BEIJING, Dec. 24 (Xinhua) -- As the year 2018 draws to an end, China's imports are expected to surpass 2 trillion U.S. dollars, a record high.
Another piece of good news: nearly 200,000 square meters of exhibition area have been booked for the second China International Import Expo (CIIE) next year.
According to China's official Customs data, China's imports increased 14.6 percent year-on-year in the first 11 months of 2018. The expected 2 trillion dollars in imports equals the gross domestic product (GDP) of either Brazil or Italy in 2017.
The robust growth of imports and the success of the inaugural CIIE in Shanghai last month illustrate China's success in ramping up imports and the role the world has played in China's policy of reform and opening-up.
China this year has lowered tariffs on an array of products, ranging from medicines to vehicles, bringing down the general duty level from 9.8 percent to 7.5.
Beijing's resolve to boost imports have sent a strong message to the international community that China is committed to reform and opening-up.
According to China's Ministry of Commerce, lower tariffs, easier customs clearance and improved car import policies could be expected next year. The Asian country is delivering on its commitment to supporting free trade, bolstering openness in the world economy and safeguarding a multilateral trading system.

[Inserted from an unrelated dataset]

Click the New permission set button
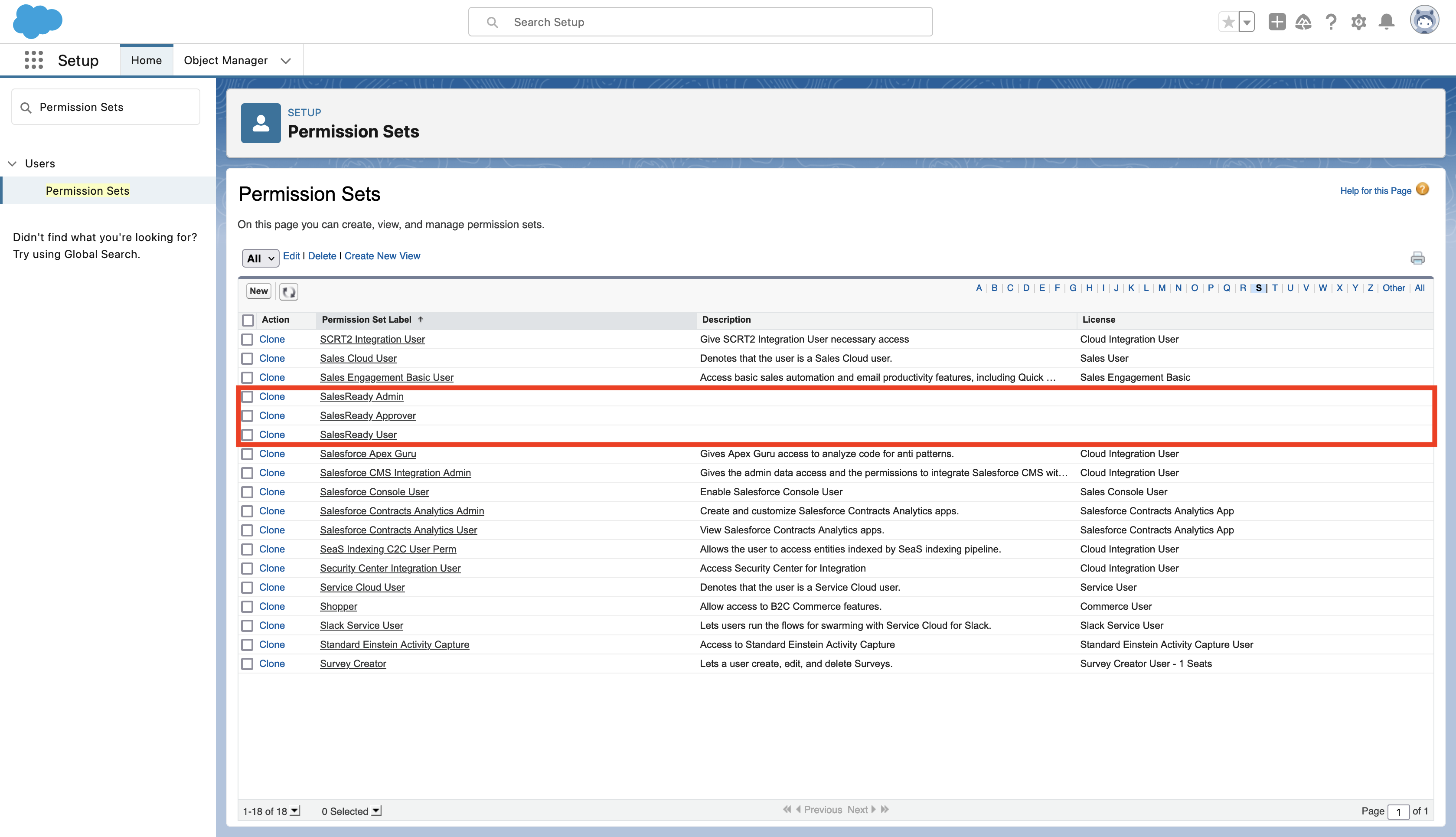The width and height of the screenshot is (1456, 837). [x=258, y=291]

The strong momentum seen in China's imports has inspired a world economy struggling with the rising tide of trade protectionism.

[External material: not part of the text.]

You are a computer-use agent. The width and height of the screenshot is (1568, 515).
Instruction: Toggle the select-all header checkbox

At the CIIE in Shanghai, Russian Prime Minister Dmitry Medvedev noted that China in recent years has become a massive market for consumption and of great significance for multinationals.
In his speech addressing the opening of the CIIE, Chinese President Xi Jinping said China's imported goods and services are estimated to exceed 200 trillion U.S. dollars and 10 trillion dollars, respectively, in the next 15 years.
Moreover, the spike in imports is a clear indication that China is moving steadily towards consumption-led economic growth while enjoying an expanding role in the global economy.
"China is already the world's largest exporter and is catching up to the U.S. on import volumes. The resulting trade relationships that China develops add to its global leverage," AFP commented recently.
Managing Director of the International Monetary Fund (IMF) Christine Lagarde said at the CIIE that China's economic transition is good for China and good for the world.
In the future, China's determination to increase imports will create a more open and inclusive world economy, where the benefits of development can be broadly shared.